In my book, yeah, there is a rule like that. People who do otherwise, when it is so easy to go to Freshmeat and browse to the Java section and type the letters RSS just to see everything RSS related under Java (I just did it to time it, I had a list of 22 items in under 1 minute 30 seconds) is wasting their time. There's no law against wasting time and there never will be. However, I felt that not choosing to take the very limited amount of time necessary to do that was indicative of the problems that Sun has with open source at this time. Does it not strike you as strange that Sun didn't learn from the fact that Blackdown did a huge portion of their work for them in porting Java to Linux?!? They benefitted already from others having the code and working on it, but they don't see the benefit to opening it up.
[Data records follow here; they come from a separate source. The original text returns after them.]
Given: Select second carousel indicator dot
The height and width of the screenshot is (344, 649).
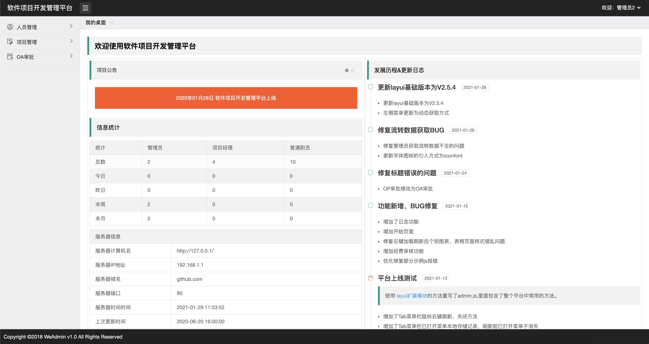Looking at the screenshot, I should pyautogui.click(x=353, y=70).
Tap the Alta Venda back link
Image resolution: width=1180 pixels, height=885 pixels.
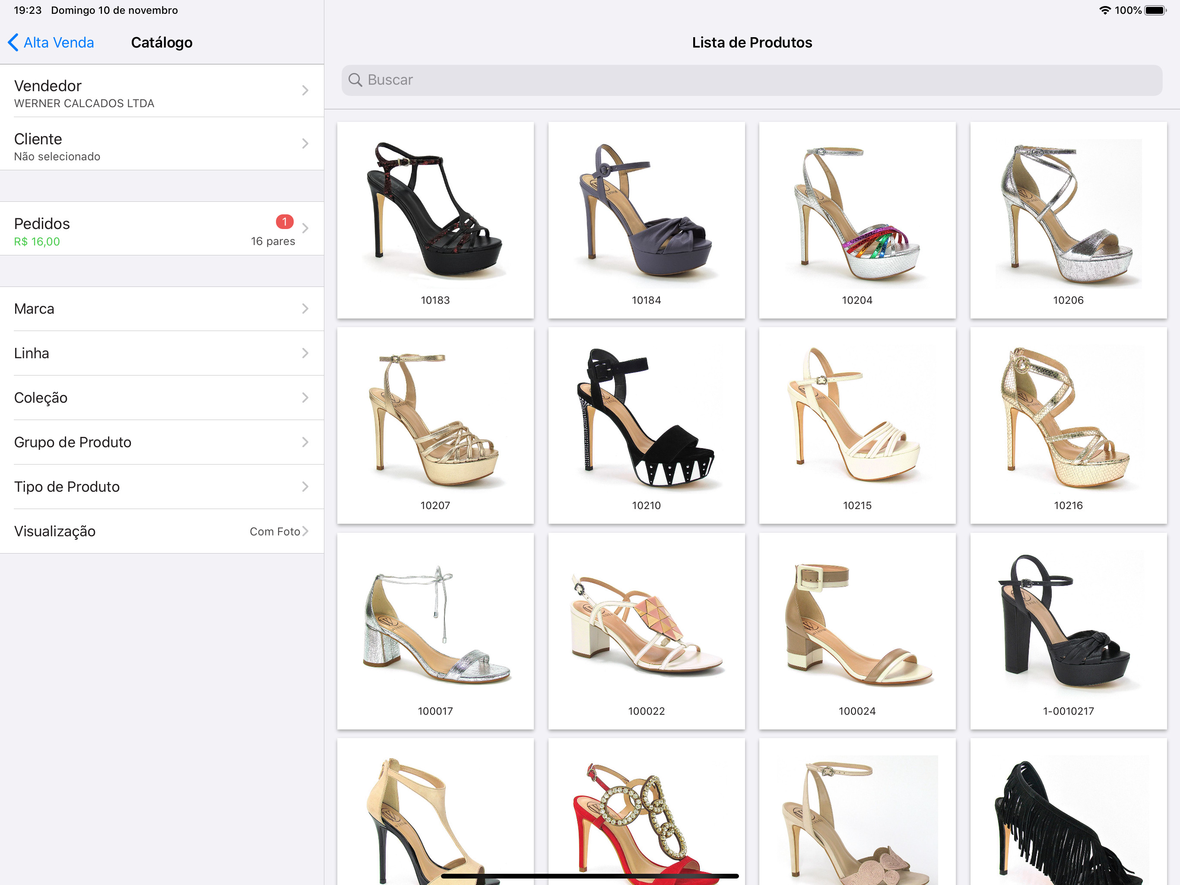(x=59, y=42)
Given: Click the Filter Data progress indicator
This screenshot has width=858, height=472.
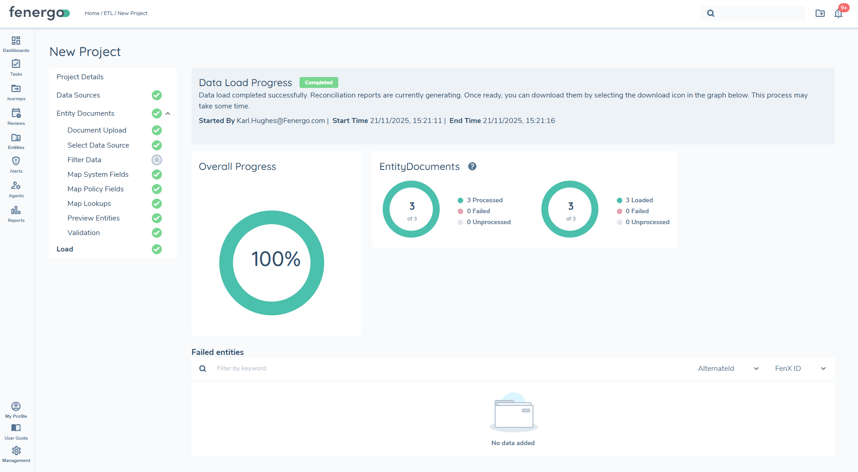Looking at the screenshot, I should pyautogui.click(x=157, y=160).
Here for example:
"Oh, yeah. I've always felt that sort of in the abstract, open-source is the right thing to do for a lot of the kinds of things that we do. There are a variety of issues that make it a very complex discussion as to whether it actually works as a business." - James Gosling on favoring open sourcing Java
Hmmm, whether it actually works as a business. Hmmm. How's that whole Java Desktop working out for Sun? I hear that it's making a lot of sales and that Sun is very very pleased with it. Isn't it based on Linux? It certainly seems that someone at Sun figured out how that works as a business. Maybe it's only other people's source that should be open.
"Where in the Open Source Law Code does it say "Though shall read all the code on freshmeat.net before reinventing the wheel"
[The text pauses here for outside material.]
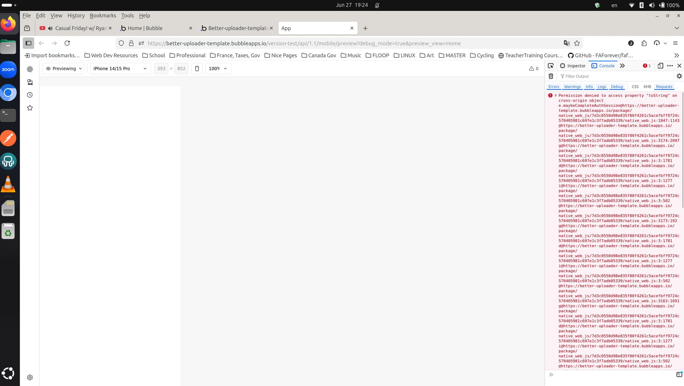
Task: Clear console output with the trash icon
Action: click(x=551, y=76)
Since you asked, I'll tell you. In the second point from Eric Raymond's Cathedral and the Bazaar article, "Good programmers know what to write. Great ones know what to rewrite (and reuse)." Constructive laziness got us Linux, your attitude got us NOTHING! You don't read the code on Freshmeat, you just scan through to see if there's a couple of things you should look at real quick. If that's too much effort for you, do what you do and keep it to yourself, don't release something and pat yourself on the back for your "open source."
"Perhaps James Gosling, like myself, programs in his spare time because he finds it an entertaining and thought-provoking exercise. In many ways the process is more important than the end result."
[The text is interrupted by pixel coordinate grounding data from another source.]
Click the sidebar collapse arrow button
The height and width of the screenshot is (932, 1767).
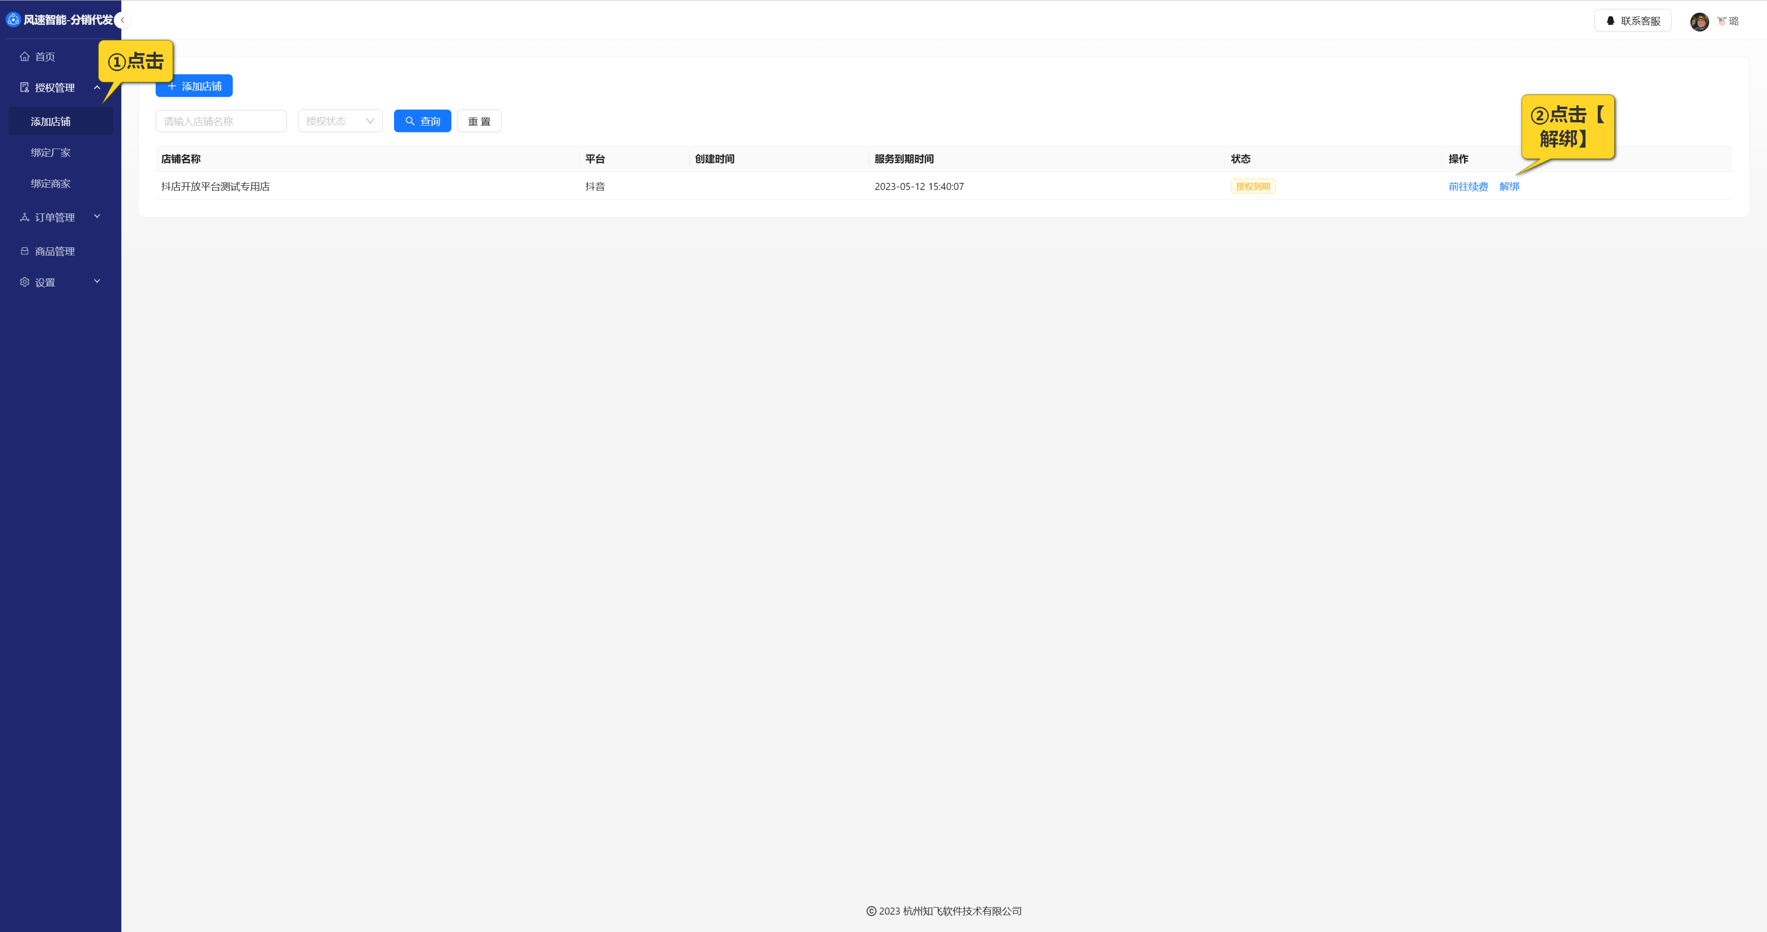[x=122, y=20]
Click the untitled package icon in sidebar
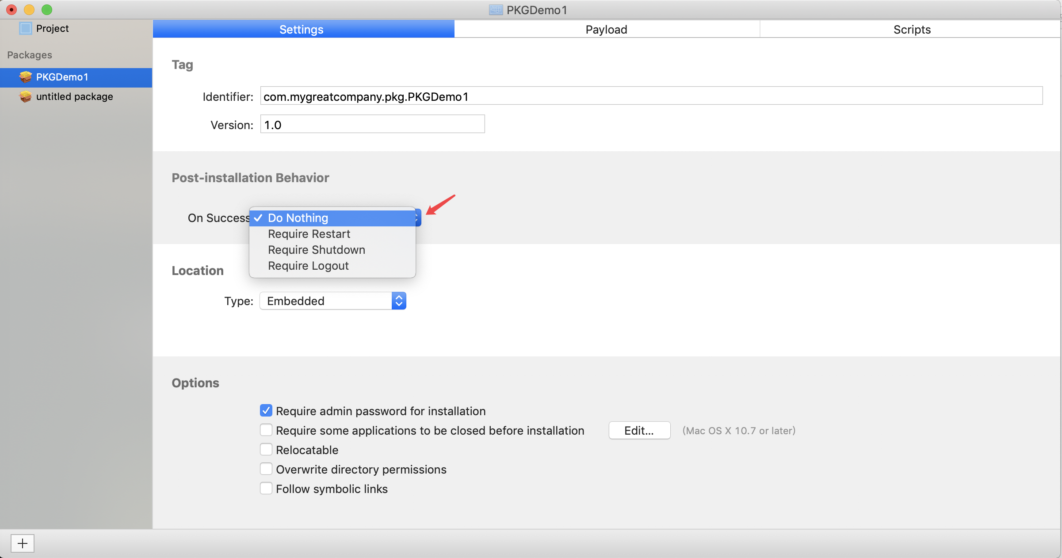 26,96
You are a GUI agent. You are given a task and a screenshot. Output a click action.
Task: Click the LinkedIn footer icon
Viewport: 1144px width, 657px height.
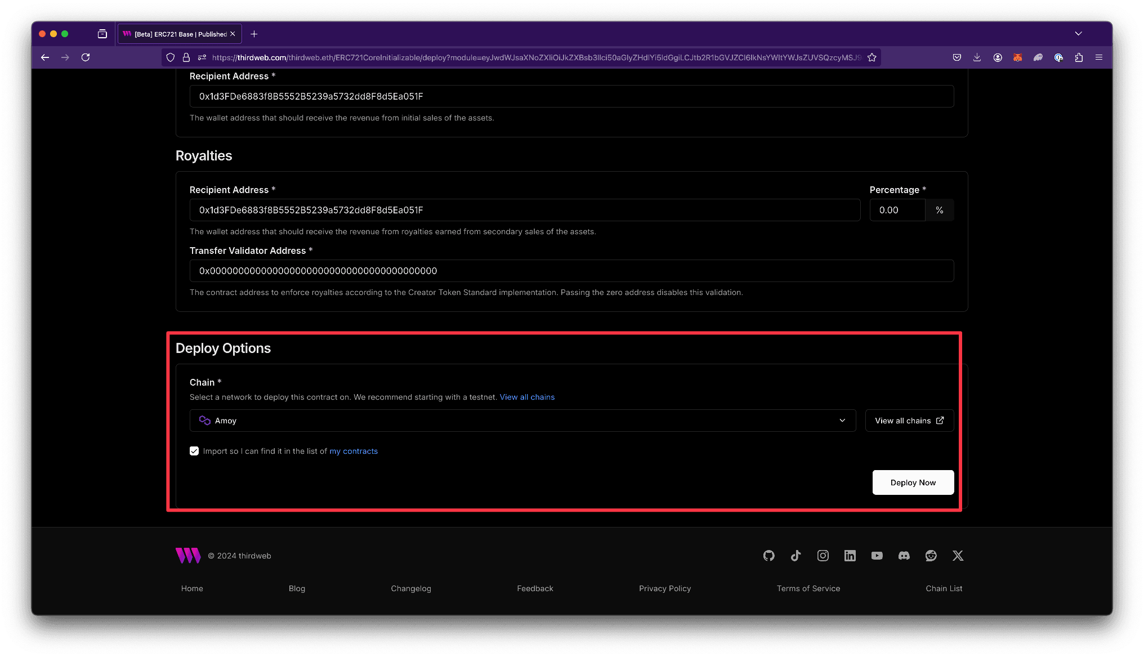(850, 556)
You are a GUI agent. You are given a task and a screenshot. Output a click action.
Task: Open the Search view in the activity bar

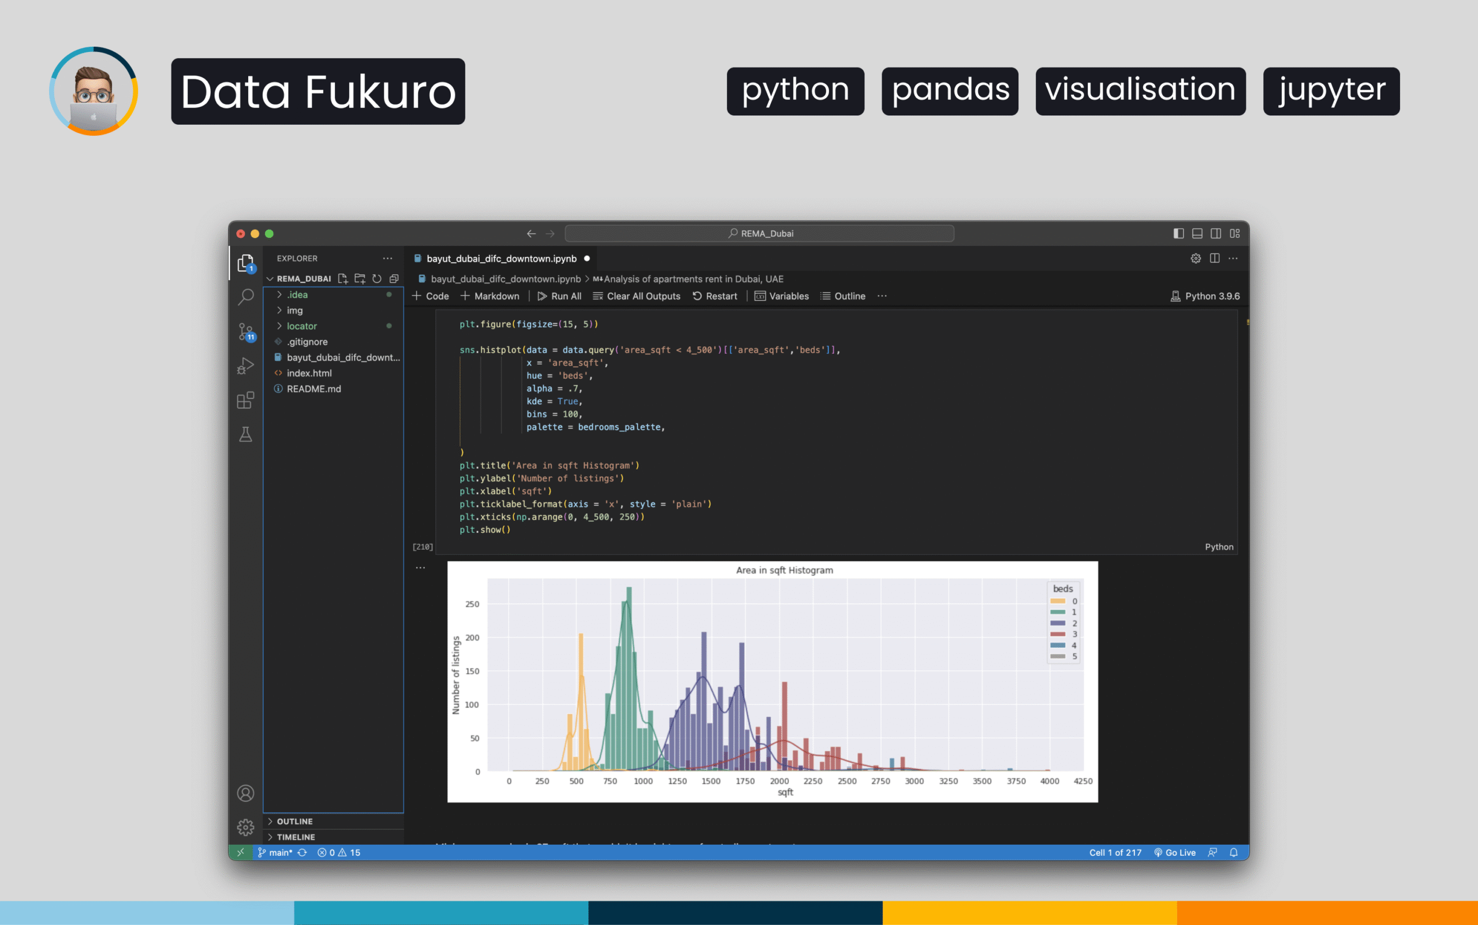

Again, I don't agree. It may be more important to you. To the guy across the street who washes and re-washes his car all weekend, that's damned important stuff. But for everybody else, it does jack squat. So in summation, I'd have to say that I still don't think Gosling gets open source and neither do a lot of other people. Had this been anyone else other than Gosling I would have let it pass without comment. Lord knows I've seen a lot of wheels reinvented over and over again through the years. But in his case I felt that it shows the attitude towards open source at Sun beautifully. There's a complete lack of it really penetrating or being understood in any way.
"I should learn more about RSS, so I'm going to take James' lead and go write a feed reader..."
Sigh...
Followup: Shortly after finishing my posting I read on JavaLobby that Scott McNealy has no interest in open sourcing Java. I know that some programs are already starting to rewrite their licenses to exclude SCO from being able to use any future versions of their software, perhaps if the same happened to Sun and their Java Desktop it might help them figure out, "what problem does it solve that is not already solved."